— START —
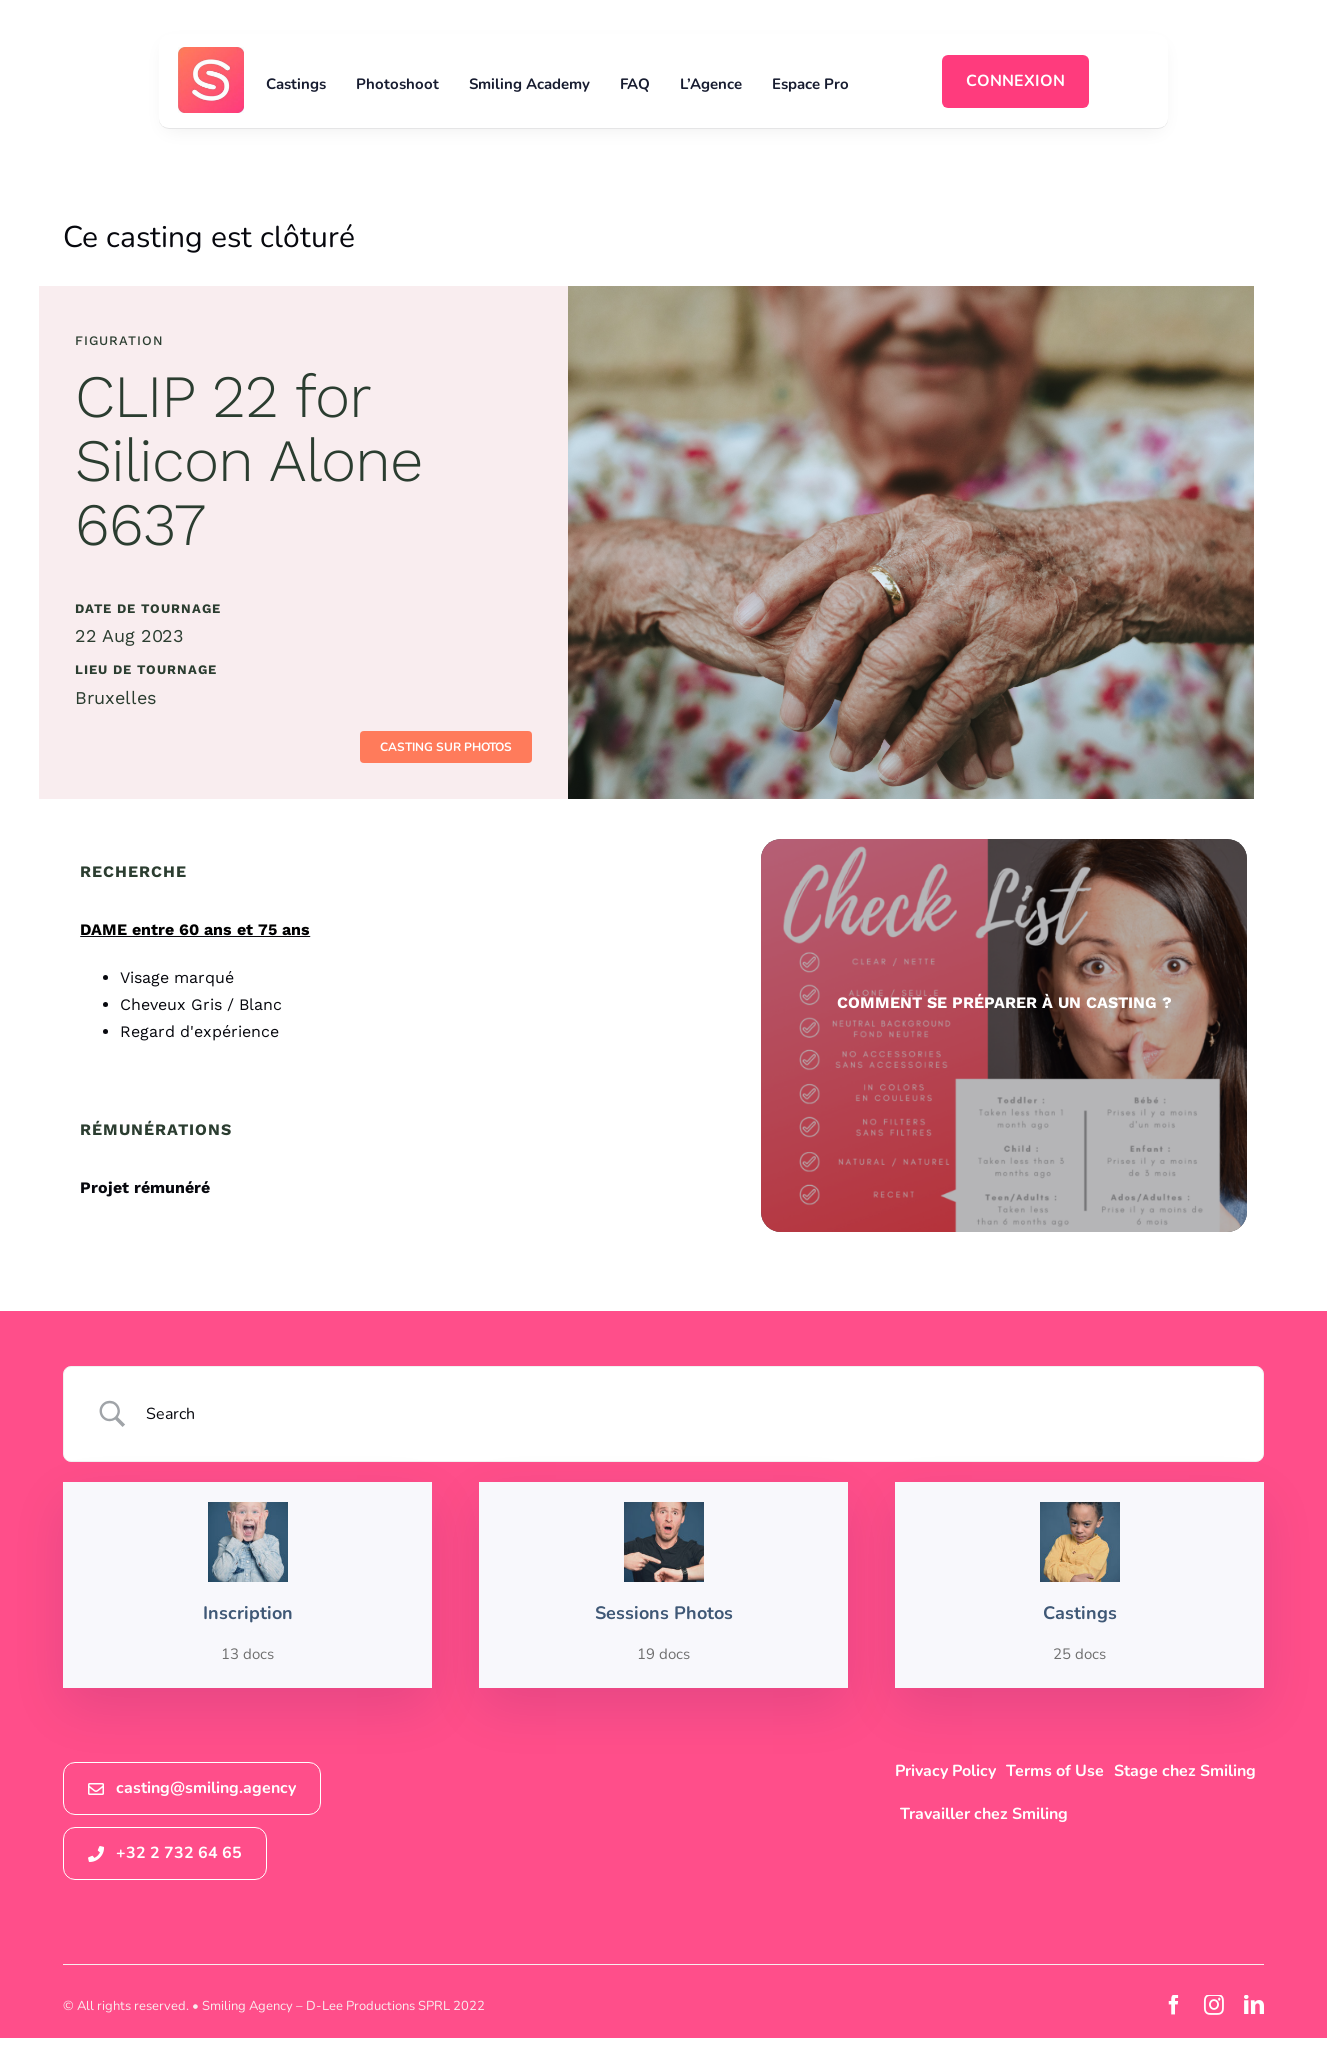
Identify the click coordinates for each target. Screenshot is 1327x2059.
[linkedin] (1254, 2005)
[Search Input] (689, 1414)
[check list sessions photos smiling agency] (1003, 1035)
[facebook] (1174, 2005)
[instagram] (1214, 2005)
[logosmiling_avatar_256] (211, 55)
— END —
DIRECTION:
Repeat all the records above, requests included, but raise every click coordinate in the answers by 128. Leave the picture out.

COMPLETE RESPONSE:
Identify the click coordinates for each target. Screenshot is 1327x2059.
[linkedin] (1382, 2133)
[Search Input] (817, 1542)
[check list sessions photos smiling agency] (1131, 1163)
[facebook] (1302, 2133)
[instagram] (1342, 2133)
[logosmiling_avatar_256] (339, 183)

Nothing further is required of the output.